Eindejaarsfeesten zonder kaas, we kunnen het ons bijna niet voorstellen. Geen beter moment om dit veelzijdige zuivelproduct in de kijker te zetten! Een kaasplank bij het dessert, een kaasschotel als aperitief, raclette of fondue… Overal komt kaas tot zijn recht. Ontdek de tips en tricks van Julien Hazard.
Smeuïg? Gekaramelliseerd? Belegen? Fruitig? Evenwichtig? Pittig? Kaas bestaat in alle geuren en kleuren, en veel Belgen zijn er gek op. Wij spraken met Julien Hazard, een gepassioneerde kaasverkoper en -liefhebber als geen ander. Hij is de Voorzitter van de Federatie van de Belgische Kaasspecialisten en oefent bovendien het vak van kaasrijper uit. Zijn naam is een begrip in Brussel, hij levert kaas aan tal van sterrenrestaurants en zijn winkel is een bezoekje meer dan waard.

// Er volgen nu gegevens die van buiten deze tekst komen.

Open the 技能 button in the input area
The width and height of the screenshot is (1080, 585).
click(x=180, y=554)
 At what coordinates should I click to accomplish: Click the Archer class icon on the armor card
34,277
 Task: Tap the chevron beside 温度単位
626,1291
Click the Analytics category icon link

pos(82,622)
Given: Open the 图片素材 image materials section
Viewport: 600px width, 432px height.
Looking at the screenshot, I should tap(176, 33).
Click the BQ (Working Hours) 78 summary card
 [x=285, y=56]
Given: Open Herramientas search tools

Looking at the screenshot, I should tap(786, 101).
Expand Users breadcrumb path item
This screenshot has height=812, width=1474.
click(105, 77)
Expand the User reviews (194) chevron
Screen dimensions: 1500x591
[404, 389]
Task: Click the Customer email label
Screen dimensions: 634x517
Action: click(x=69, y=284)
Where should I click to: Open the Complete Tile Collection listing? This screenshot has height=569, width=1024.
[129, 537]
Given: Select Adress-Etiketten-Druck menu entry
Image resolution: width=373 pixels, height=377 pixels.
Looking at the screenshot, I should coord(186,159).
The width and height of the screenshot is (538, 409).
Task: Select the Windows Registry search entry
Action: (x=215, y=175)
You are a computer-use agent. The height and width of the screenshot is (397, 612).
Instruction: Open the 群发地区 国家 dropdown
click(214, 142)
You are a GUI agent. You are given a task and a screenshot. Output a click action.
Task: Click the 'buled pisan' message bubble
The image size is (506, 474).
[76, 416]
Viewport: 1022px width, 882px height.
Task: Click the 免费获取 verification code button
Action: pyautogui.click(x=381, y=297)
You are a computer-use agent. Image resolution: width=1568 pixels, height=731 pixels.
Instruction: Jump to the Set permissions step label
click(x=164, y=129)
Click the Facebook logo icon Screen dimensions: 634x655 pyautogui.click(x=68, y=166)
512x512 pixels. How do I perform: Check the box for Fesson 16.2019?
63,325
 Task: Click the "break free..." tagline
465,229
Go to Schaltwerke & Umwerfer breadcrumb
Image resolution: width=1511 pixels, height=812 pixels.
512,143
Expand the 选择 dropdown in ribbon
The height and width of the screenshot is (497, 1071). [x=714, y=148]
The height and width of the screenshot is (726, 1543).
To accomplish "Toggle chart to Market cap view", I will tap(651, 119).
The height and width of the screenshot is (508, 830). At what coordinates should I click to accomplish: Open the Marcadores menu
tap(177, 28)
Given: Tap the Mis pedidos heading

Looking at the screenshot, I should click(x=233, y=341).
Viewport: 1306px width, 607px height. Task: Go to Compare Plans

Hoe ben je in de wereld van de kaas terechtgekomen?
“Het begon al bij mijn roots. Zowel mijn grootouders van moeders als van vaders kant waren landbouwers. Mijn ouders zijn echte fijnproevers en namen me al van kinds af mee naar uitstekende restaurants. Ik heb altijd gehouden van lekker eten, de natuur, kwaliteitsproducten, een fijne keuken… Aanvankelijk ging ik politieke wetenschappen studeren, maar ik merkte al snel dat het niet echt mijn ding was. Op een dag zag ik in de straat van mijn studentenkot een advertentie. Meneer Elsen, een kaasrijper uit Leuven, was op zoek naar een kaasfanaat. Hij zou die zelf opleiden tot specialist. Ik heb geen moment geaarzeld. Ik ben de zaak binnengestapt en heb tien jaar met hem samengewerkt. Daarna was het tijd om mijn vleugels uit te slaan. Ik heb, intussen al weer tien jaar geleden, in Brussel mijn eigen kaaswinkel ge-opend. Alles samen zit ik dus al twintig jaar in het vak.”
LEES OOK: dit zijn de beste kaaswinkels van Brussel
Hoe selecteer je je kazen?
“Voor mij is het het belangrijkste dat de kazen lekker zijn. De smaakkwaliteit is essentieel. Een ultralokale kaas is fantastisch, maar dat alleen is niet genoeg. De kaas moet ook lekker en goed gemaakt zijn. Daarnaast geef ik de voorkeur aan kazen op basis van rauwe melk (80 tot 85% van onze selectie) waarbij de melk niet bewerkt is. De natuurlijke melkflora, de ziel van de kaas en de bron van zijn smaak, blijft dus bewaard. We zetten ook altijd een aantal hoevekazen in de spotlight. Bij die kazen is de kaasmaker ook de producent van de melk. Hij maakt de kaas met andere woorden met zijn eigen melk. Het zijn dus geen kaasmakerijen die hun melk bij meerdere melkproducenten kopen en daarvan dan kaas maken. Dat is een belangrijk verschil.” Tot slot hebben we uiteraard een breed assortiment aan Belgische kazen. Die zijn goed voor een kwart van ons assortiment.”
De kaasplank, in of out?
“Oh die is helemaal in! Het is zelfs trendy! We hebben nog nooit zoveel verkocht als de voorbije jaren. De Belgische kaaswereld groeit, de mensen eten meer kaas en gaan daarvoor vaker naar een plaatselijke kaaswinkel in plaats van de supermarkt. De kaasschotel blijft dus een vaste waarde, hoewel hij sinds enkele jaren geleidelijk aan wordt ingehaald door de raclette.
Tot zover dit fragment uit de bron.